### Passage
The Queens Museum of Art's learning programs annually engage over 30,000 adults and children of all ages and abilities. The majority of its offerings have been created in partnership with cultural, community and educational organizations in the borough. The ArtAccess program, led by three staff art therapists, annually serves children and adults with physical, developmental, and emotional disabilities, as well as varying learning styles and expressive needs. Using such techniques and materials as tactile aids, music, and games, ArtAccess is nationally known and has been honored by Mayor Bloomberg and Very Special Arts. The New New Yorkers program, unique in museums, provides courses to adult immigrants in digital and fine arts in Spanish, Mandarin and Korean, as well ESOL through the Arts, all in collaboration with the Queens Library. Family Programs include free Sunday Drop-in Art Workshops for the whole family and a monthly First Sunday for Families event. School Programs range from single class trips to multi-year museum-school partnerships. Students study art, architecture, design, geography, and history in connection with the museum’s exhibitions and collections. Other ongoing school programs include after school classes in partnership with specific schools and Queens Teens, winner of the 2008 Presidential Coming Up Taller award, a multi-year career training program that immerses high school students in museum administration, museum education, and art interpretation, while building leadership, communication, and organizational skills. Senior Programs include a film series, classical music concerts and slide talks.

Public events

The Public Events Department at the Queens Museum of Art was founded in 2002, and in response the museum’s attendance has grown as Queens residence without prior museum-going habits began coming to QMA events in greater numbers. QMA Public Events programs fall into four major categories: Exhibition-Related Events, Community Partnerships, Passport Fridays, and the Heart of Corona Project.

### Source material
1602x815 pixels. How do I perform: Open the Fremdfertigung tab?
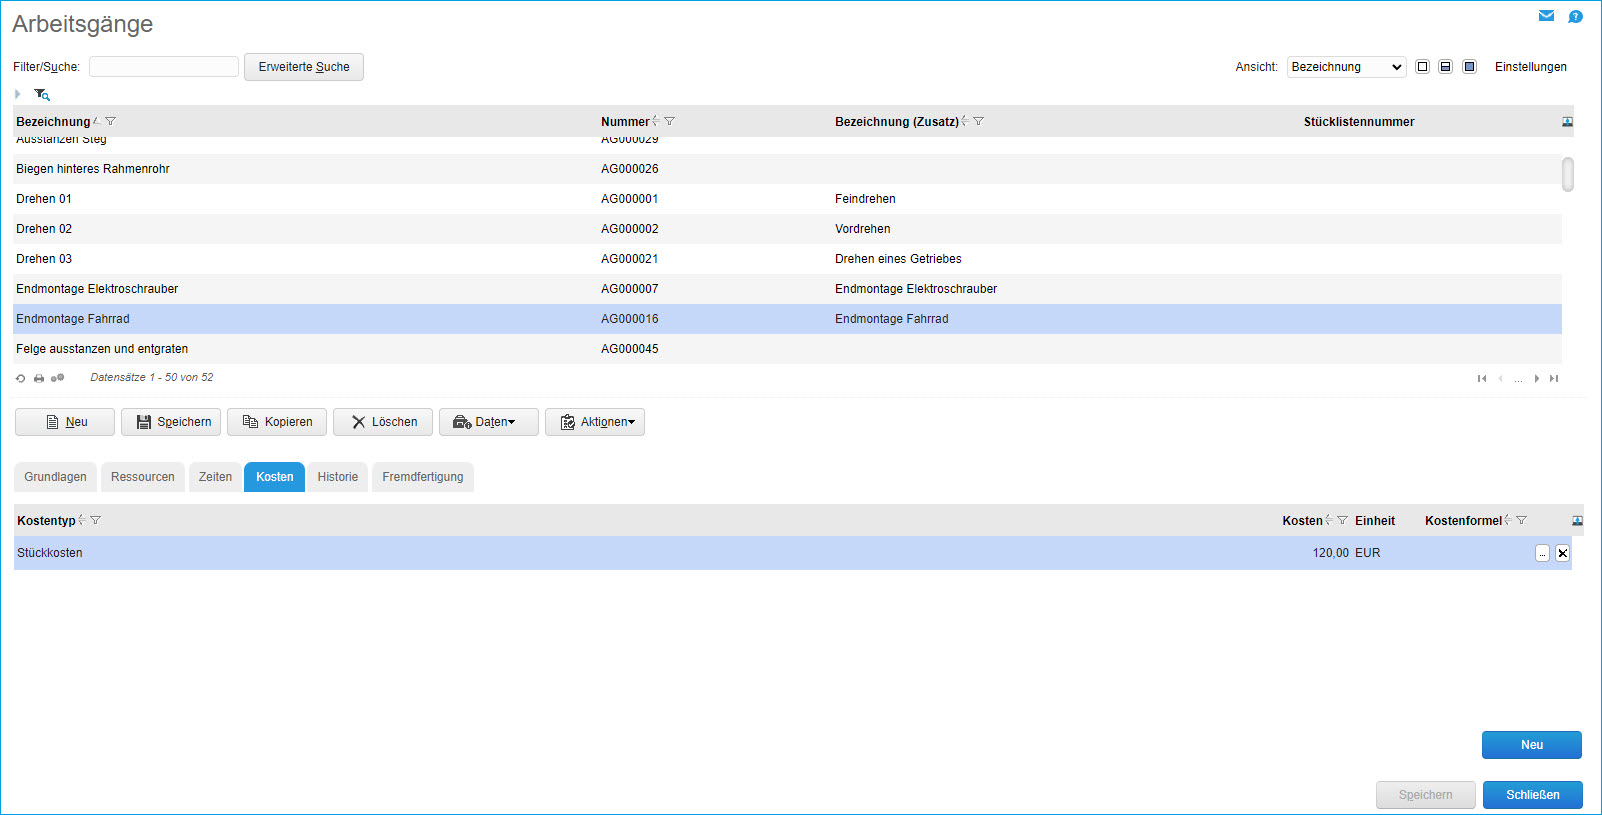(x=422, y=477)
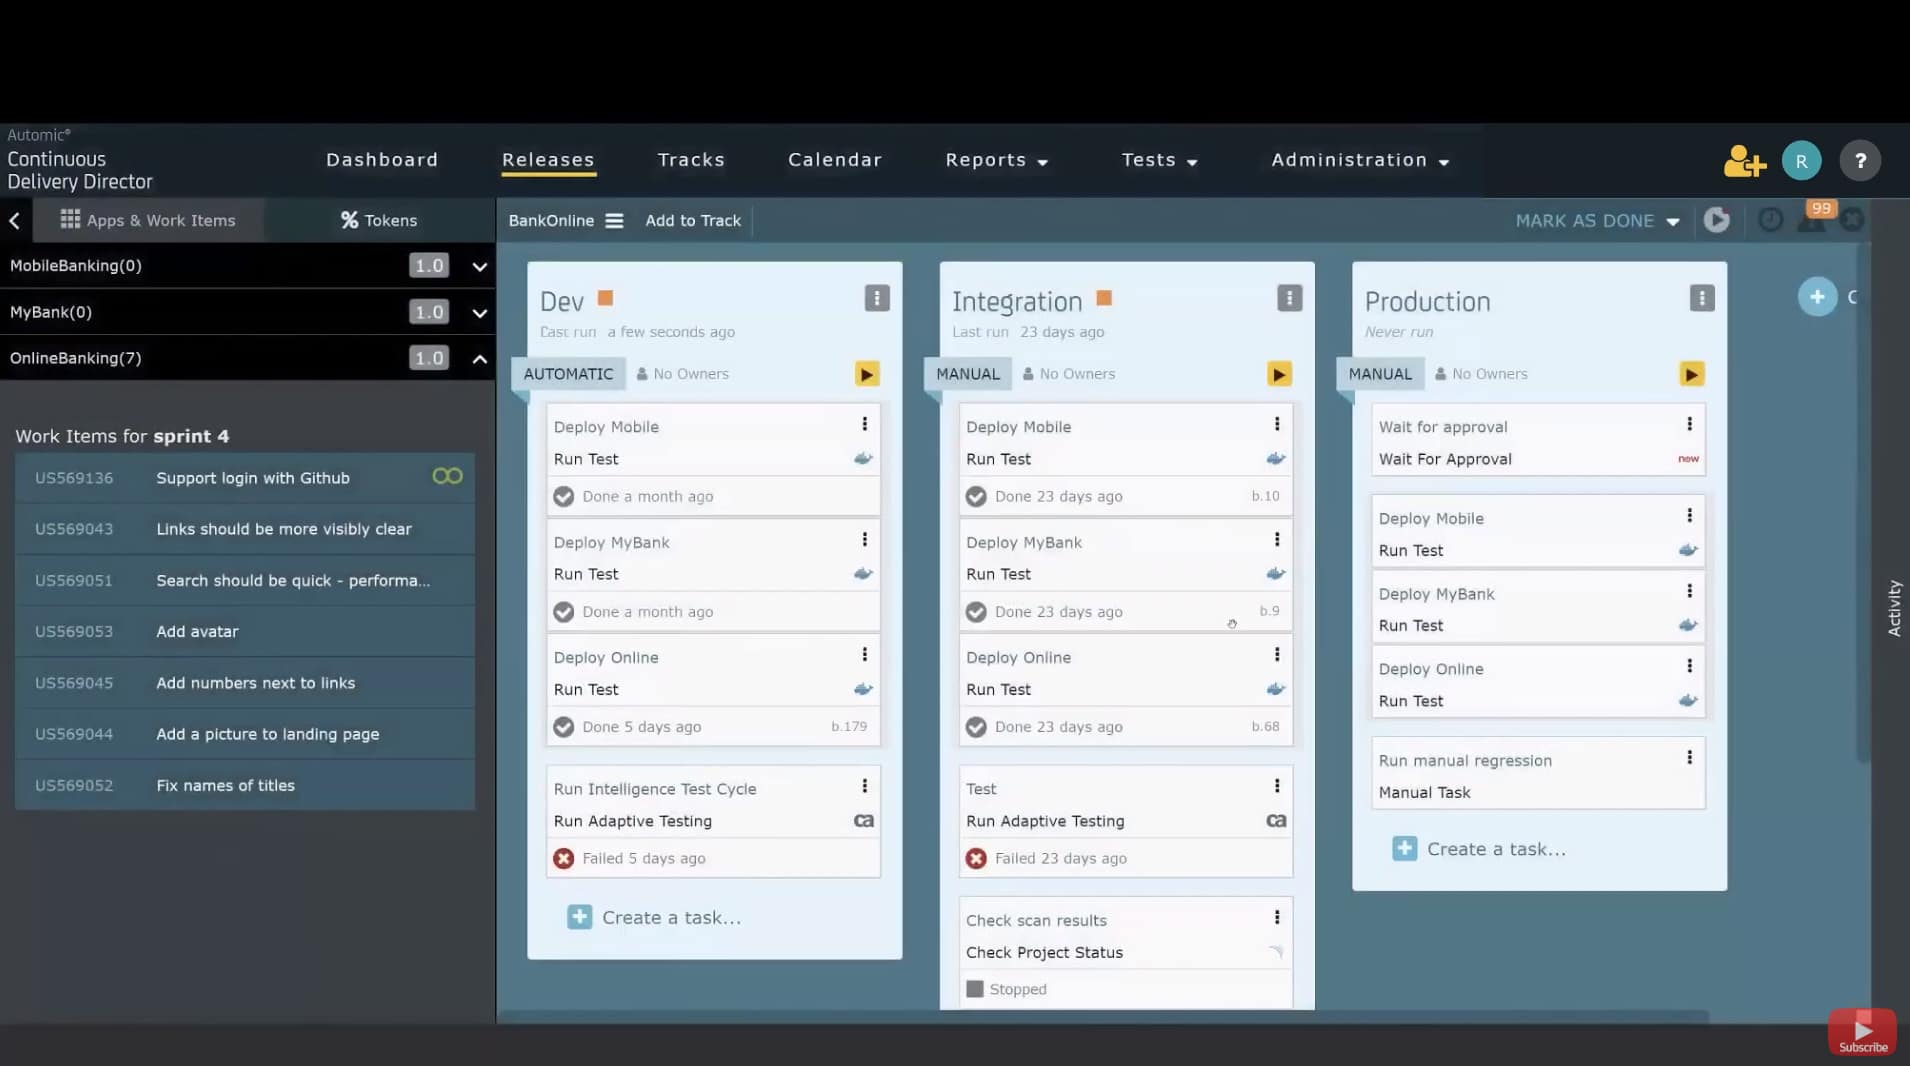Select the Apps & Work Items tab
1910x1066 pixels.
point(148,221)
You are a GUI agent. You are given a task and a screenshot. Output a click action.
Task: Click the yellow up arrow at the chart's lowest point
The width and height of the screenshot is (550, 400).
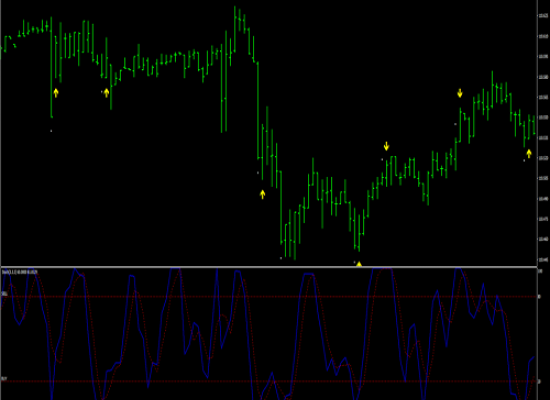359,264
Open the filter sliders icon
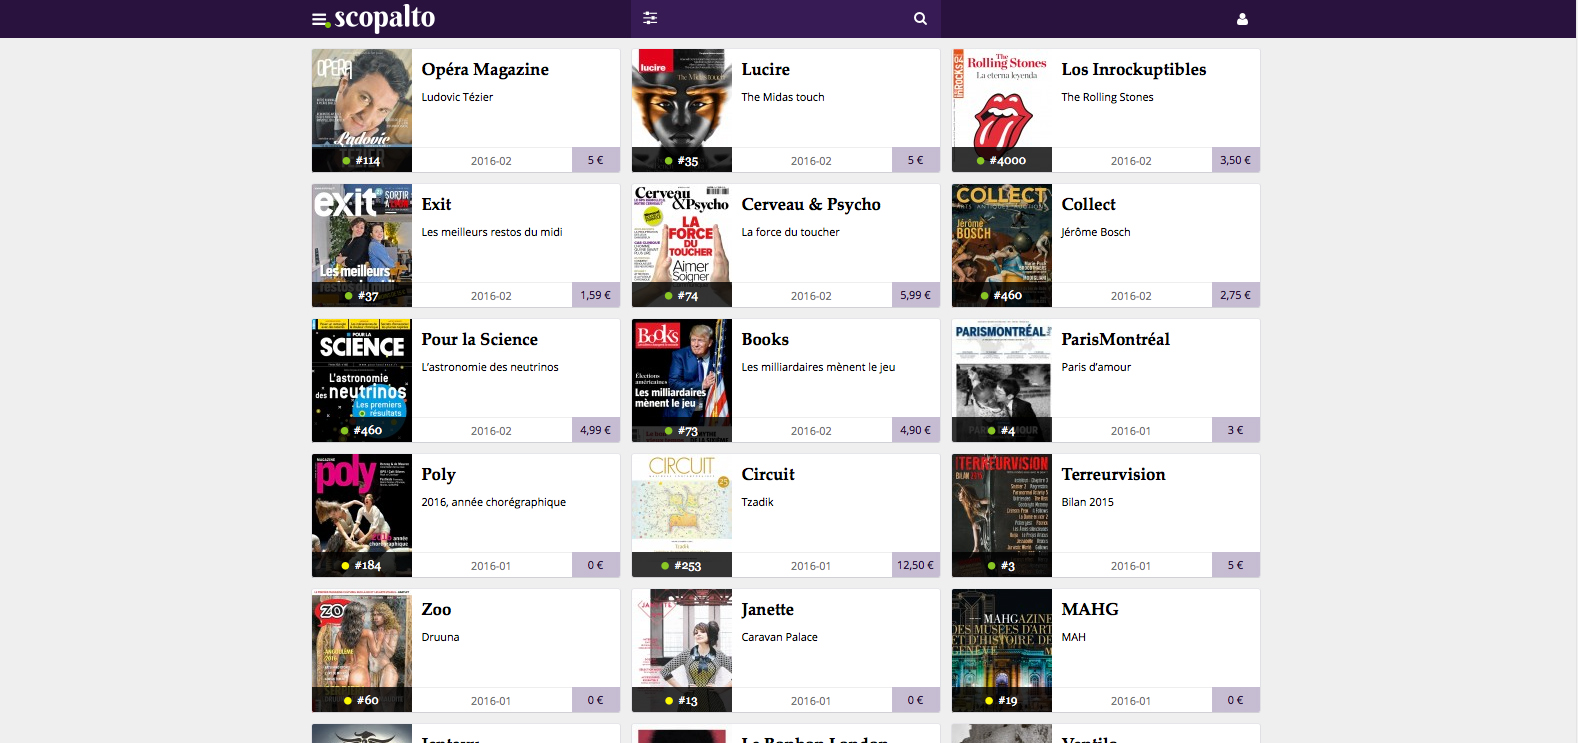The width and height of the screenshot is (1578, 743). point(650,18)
==
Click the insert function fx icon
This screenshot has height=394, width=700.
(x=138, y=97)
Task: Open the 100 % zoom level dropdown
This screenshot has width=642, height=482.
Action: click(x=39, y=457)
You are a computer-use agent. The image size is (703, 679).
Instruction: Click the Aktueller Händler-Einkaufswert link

### Action item A
Using the passage on the Queens Museum of Art, explain why the museum's attendance grew after the Public Events Department was founded in 2002.
### Action item B
Reproduce the part of the passage on the Queens Museum of Art that starts with "The Public Events" and goes on through "of Corona Project.".

### Answer area A
Attendance grew because people in Queens who had not been in the habit of going to museums began coming to the museum's events in greater numbers.

### Answer area B
The Public Events Department at the Queens Museum of Art was founded in 2002, and in response the museum’s attendance has grown as Queens residence without prior museum-going habits began coming to QMA events in greater numbers. QMA Public Events programs fall into four major categories: Exhibition-Related Events, Community Partnerships, Passport Fridays, and the Heart of Corona Project.